Faux experts et vrais militants

 

L’attaque était prévisible. Le président de la commission, Gilbert Cette, a rédigé en 2008 un rapport intitulé Salaire minimum et bas revenus : comment concilier justice sociale et efficacité économique ? avec un autre membre, André Zylerberg. Ils y attaquent avec violence le SMIC, accusé de rater tous ses objectifs… alors que grâce à lui, nous n’avons en France que 7,5% de pauvres en emploi (un chiffre déjà insupportablement élevé) contre 9,5 % en moyenne dans l’Union européenne.

D’après les échos médiatiques des premières lectures, ils ont ressuscité dans leur nouveau rapport les préconisations qu’ils délivraient en 2008. En effet, ils souhaitaient déconnecter les hausses du SMIC de l’évolution du pouvoir d’achat des salariés, pour ne plus le revaloriser que du montant de l’inflation. A titre d’exemple, en 2016, le SMIC a augmenté de 0,6% automatiquement. Si seule l’inflation avait été prise en compte, et pas l’augmentation du pouvoir d’achat, cette hausse aurait culminé à 0,2 %, soit trois fois moins ! Avec la recette des docteurs Cette et Zylberberg, au lieu de grimper de 1458€ à 1467 € par mois, le SMIC n’aurait atteint que 1461€. Le gain annuel serait tombé de 108€ à 36€. Dit autrement, les deux économistes plaident pour retirer 70€ par an aux salariés les moins bien payés de ce pays !

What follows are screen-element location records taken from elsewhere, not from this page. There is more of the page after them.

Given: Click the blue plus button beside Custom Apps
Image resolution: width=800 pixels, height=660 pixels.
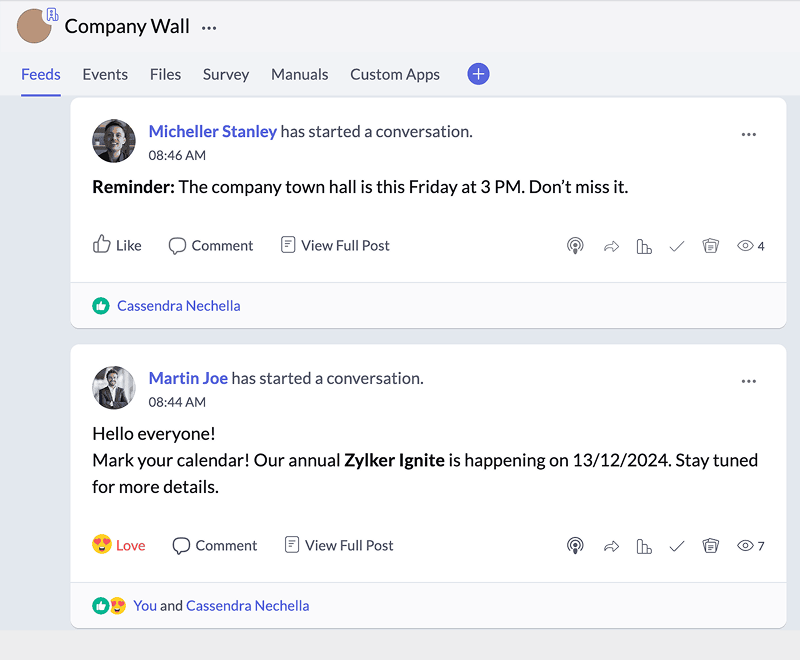Looking at the screenshot, I should point(478,74).
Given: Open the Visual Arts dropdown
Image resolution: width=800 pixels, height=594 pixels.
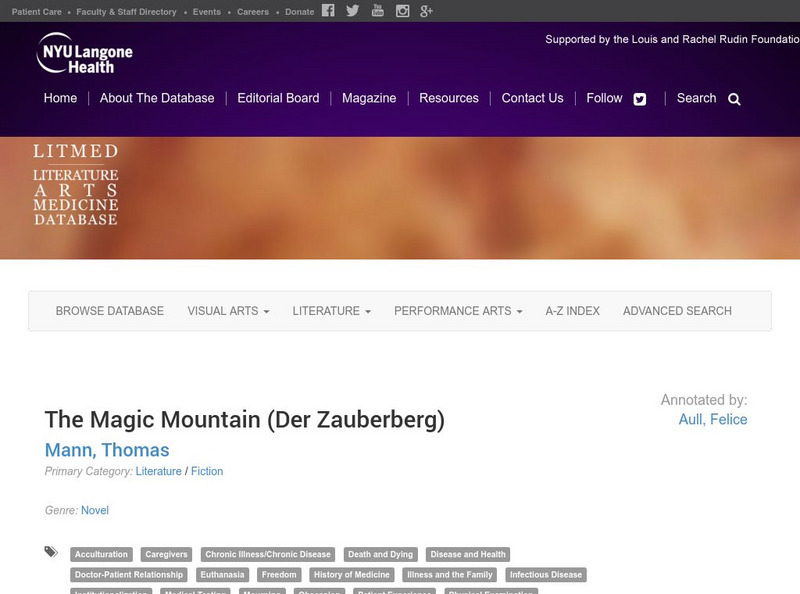Looking at the screenshot, I should tap(226, 311).
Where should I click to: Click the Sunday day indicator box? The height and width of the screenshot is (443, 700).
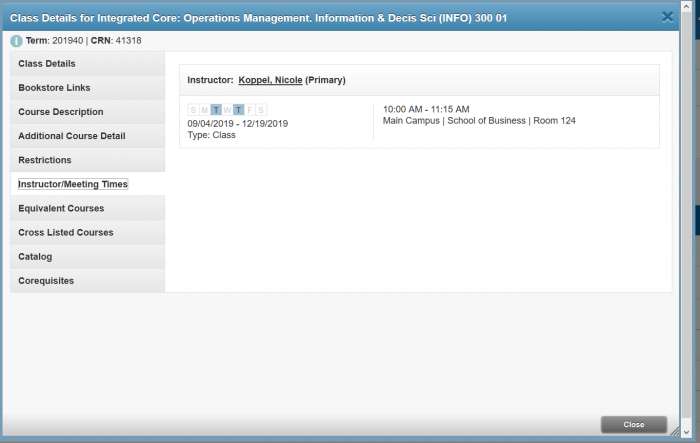pos(193,110)
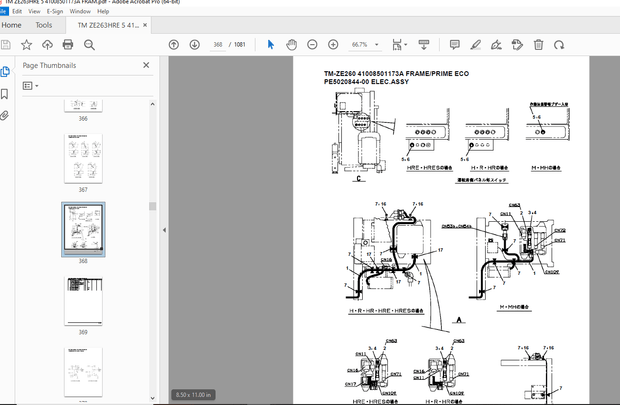Toggle the Page Thumbnails sidebar icon

click(6, 71)
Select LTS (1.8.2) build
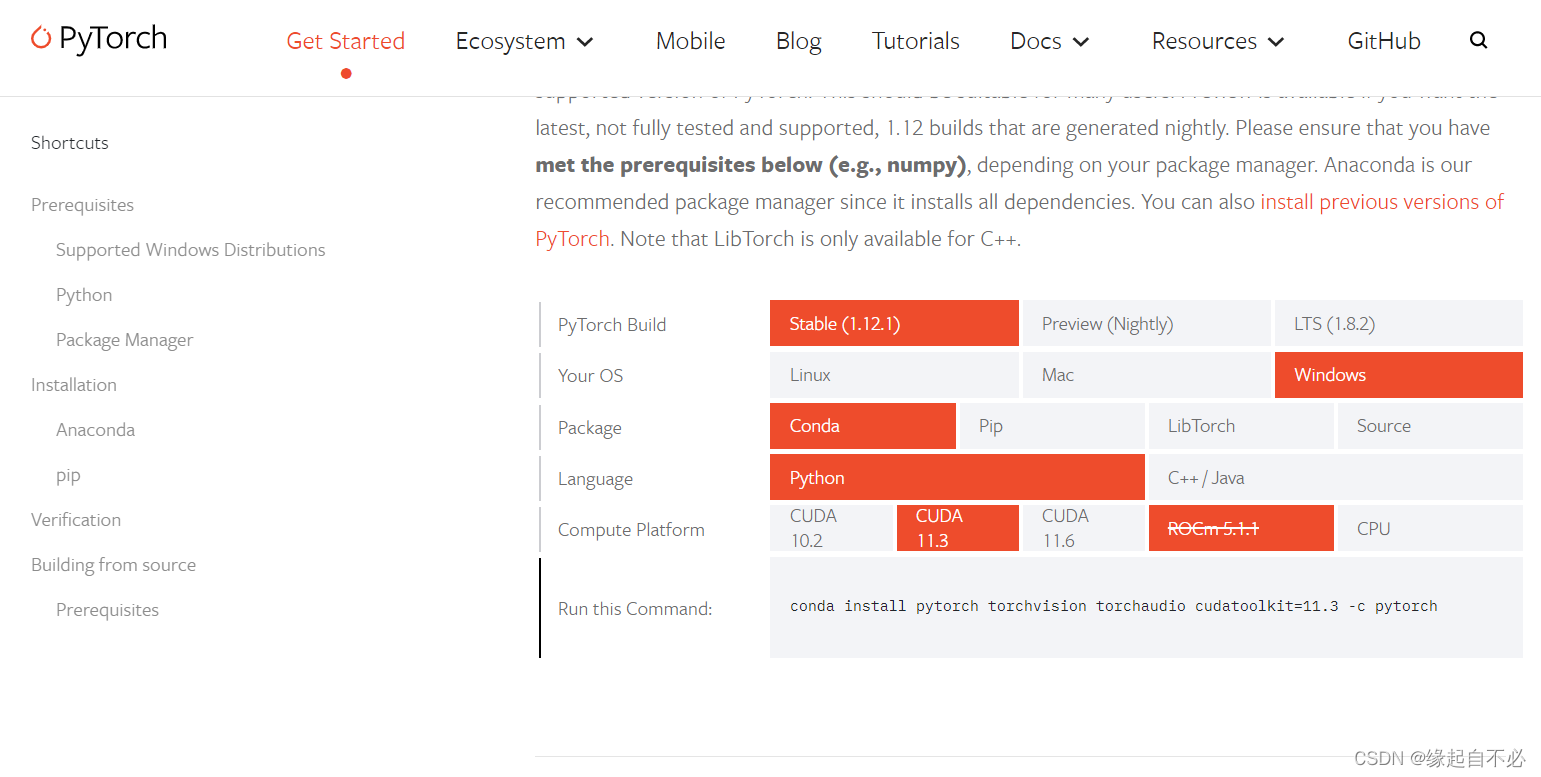The width and height of the screenshot is (1541, 777). tap(1399, 323)
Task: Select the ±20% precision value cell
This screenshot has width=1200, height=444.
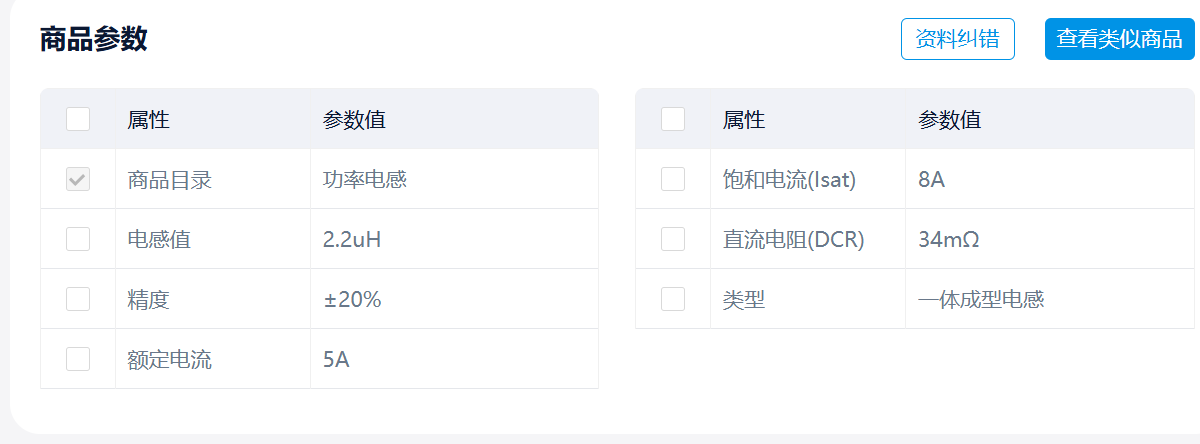Action: [352, 299]
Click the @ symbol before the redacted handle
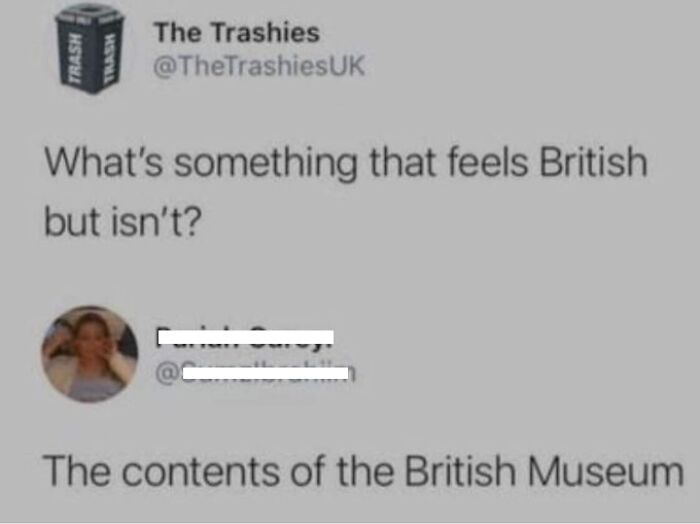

Cette baisse de 70€ par an, à l’échelle de 2 millions de salariés au smic, représente 140 millions d’euros par an. Cent fois moins que les cadeaux faits aux plus riches avec la suppression de l’impôt sur la fortune ! Après la casse du code du travail, l’augmentation de la CSG, la baisse des aides au logement, la suppression de 160.000 emplois aidés, voici venue la tonte des smicards, orchestrée par des économistes aux ordres.

En effet, Gilbert Cette est proche d’Emmanuel Macron, qui lui remettait en 2014 comme ministre de l’économie (avec ses co-auteurs) le prix du « livre d’économie de l’année », en le qualifiant d’homme « complice d’une aventure qui a mené certains d’entre nous jusqu’ici ». En 2017, Gilbert Cette figurait dans la liste des économistes qui appelaient à voter pour l’actuel président. Cette commission n’est qu’un traditionnel renvoi d’ascenseur : un économiste militant politique (ce qui est bien son droit !) utilise son étiquette universitaire pour promouvoir le programme d’En Marche, c’est-à-dire démanteler l’Etat social français.

 

Des conclusions absurdes

 

Pour s’en prendre au salaire minimum, nos experts délivrent un coup classique : la comparaison internationale, pour montrer « ce-qui-marche-mieux-ailleurs-toutes-choses-égales-par-ailleurs ». Le salaire minimum français poserait problème car il est plus élevé que dans d’autres Etats membres de l’OCDE, comme les USA ou l’Allemagne – mais moins que la Nouvelle-Zélande, le Costa Rica ou la Colombie. Ces trois derniers pays seraient-ils agonisants sous le poids de leur salaire minimum ? Non, leur déficit commercial est inférieur par habitant à celui des Etats-Unis. Et de ces cinq pays, c’est bien l’Allemagne avec son faible SMIC qui a connu la croissance la plus spectaculaire de la pauvreté depuis 2012.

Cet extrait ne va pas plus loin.